At a time when pro athletes are being banned for despicable off-field behavior, I will always remember that Jeter let you root for him with your kids as an athlete and as a man.
John Smith, assistant baseball coach for Queens College, looked at Jeter on the screen and said, “I’ve been a Mets fan since I was born. But you have to respect the way Jeter played the game and the way he carried himself off the field. He’s one of the last role models for our young ballplayers. I even bought a ‘Jeter Respect’ T-shirt. He does everything with class, from his charity work to the damned TV commercials. No steroids. No scandals. Five championship rings.
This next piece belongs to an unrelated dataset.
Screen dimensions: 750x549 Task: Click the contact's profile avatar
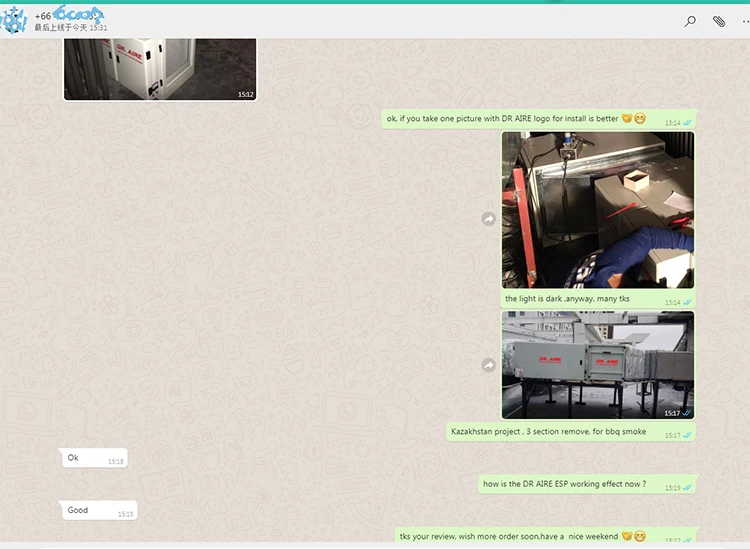pos(15,21)
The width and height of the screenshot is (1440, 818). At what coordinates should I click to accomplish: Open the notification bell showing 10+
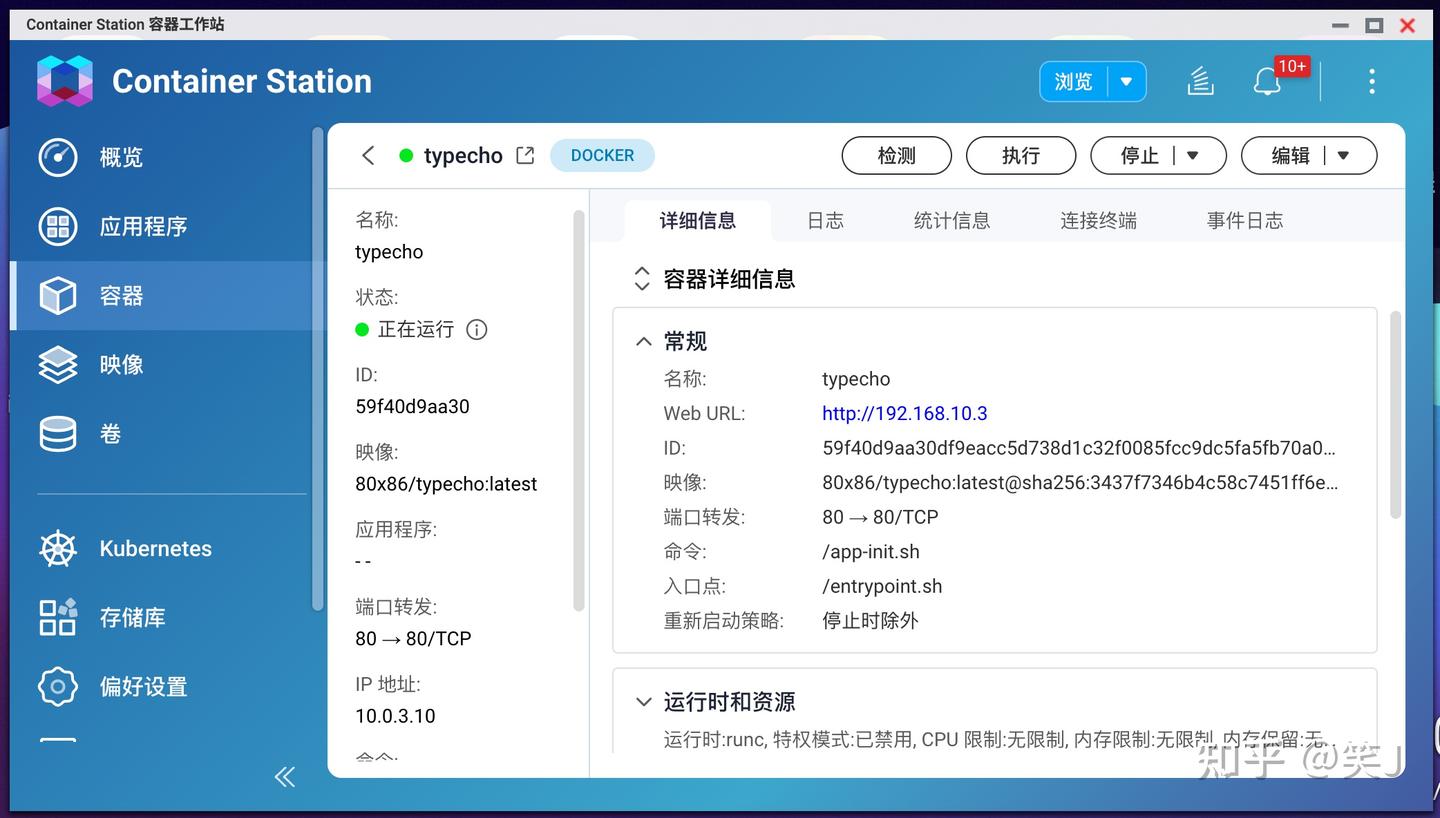coord(1267,82)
He’s the man.”
Woody Allen, who has love for both New York baseball teams, admires Jeter’s game on and off the field.
“I root for both the Mets and Yankees as they’re in different leagues,” Allen told me. “When they have played each other in recent years I’ve rooted for the Yankees because they’ve put much more exciting teams on the field consistently and deserve support. As much as I admire Jeter as a great player, I admire his taste in women more.”

Don’t we all?
Vic Nacinovich, who coached a dozen Little League and Catholic Youth Organization teams, said, “I suffer every season as a Mets fan, but in this time of thugs and ‘I hate the Yankees,’ I would be willing to give Derek Jeter a standing ovation.”
His wife, Liz, added, “Even though I’m a lifelong Mets fan, it was a pleasure to watch Derek Jeter play. He has always been a role model for my three sons, not only in the way he played the game with strength and confidence, but also the way he conducted himself off the field.”
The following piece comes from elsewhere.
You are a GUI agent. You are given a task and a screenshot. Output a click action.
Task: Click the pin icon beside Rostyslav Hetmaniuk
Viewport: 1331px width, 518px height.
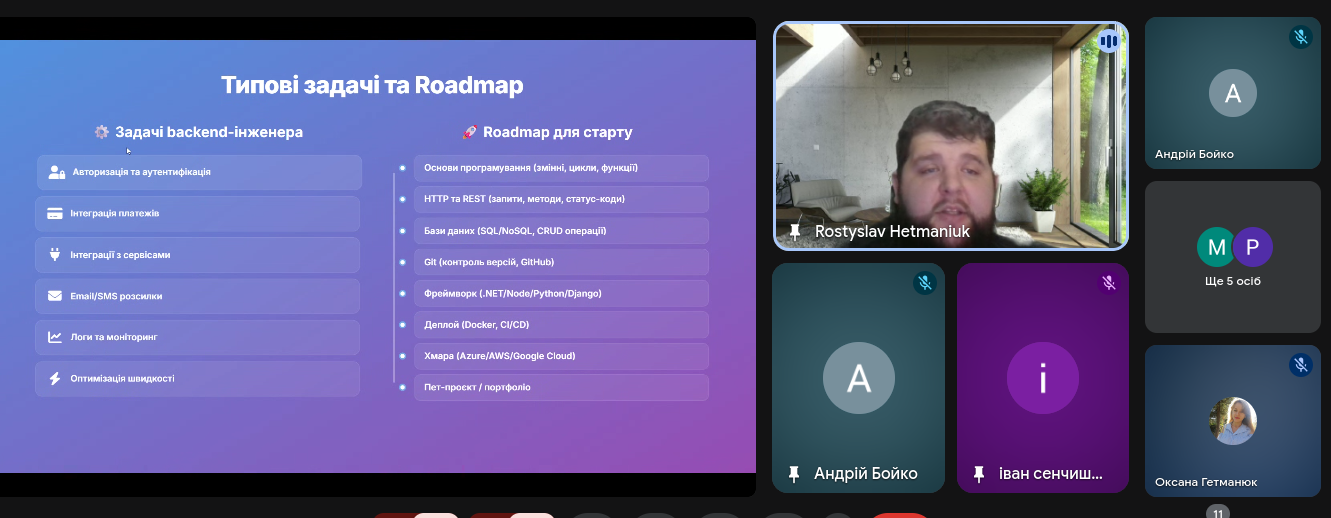[795, 232]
Over in Brooklyn, where the sons of Brooklyn Dodger fans had no choice but to grow up rooting for the Mets, an old-time Bensonhurst guy like Downtown Ronnie Califano will miss Jeter as the quintessential New Yorker.

“In over 20 years, we never heard a bad word about the guy,” says Califano, who was the first fan onto the field after the 1969 World Series victory, with a lump of outfield turf to prove it. “He never said a bad word about anybody. He represents the best of New York, and the bottom line is, when the smoke clears, like it did after 9/11, I’m a New Yorker. Period. And Derek Jeter represented New York in a grand New York fashion. We should all be saying, ‘Thank you.’ ”
My brother Brian, primarily a boxing fan, occasionally sees Jeter in Cafe Minerva in the West Village.
“The only Yankee I liked in 30 years,” he says. “A kind, polite word to anyone who approached his table. Like Muhammad Ali, Jeter never had defeat in his heart or mind. No matter what team you root for, we should throw him a New York parade. Although he’d probably decline.”
We Mets fans tend to flock together in private corners of our earthly purgatory to commiserate about rooting for a losing team. We mourn the loss of Jose Reyes, Carlos Beltran, R.A. Dickey. We curse this new stadium built with dimensions to foil David Wright, our franchise player. We listen to general manager Sandy Alderson stutter before admitting that going after big name free agents for next year is “problematic.”
But to a person, every Mets fan I spoke with this week will be watching Derek Jeter’s last home game as a Yankee on Thursday night and rooting for this future Hall of Famer.
And Mets fans will miss this great player as much as Yankee fans do — as we wait until next year.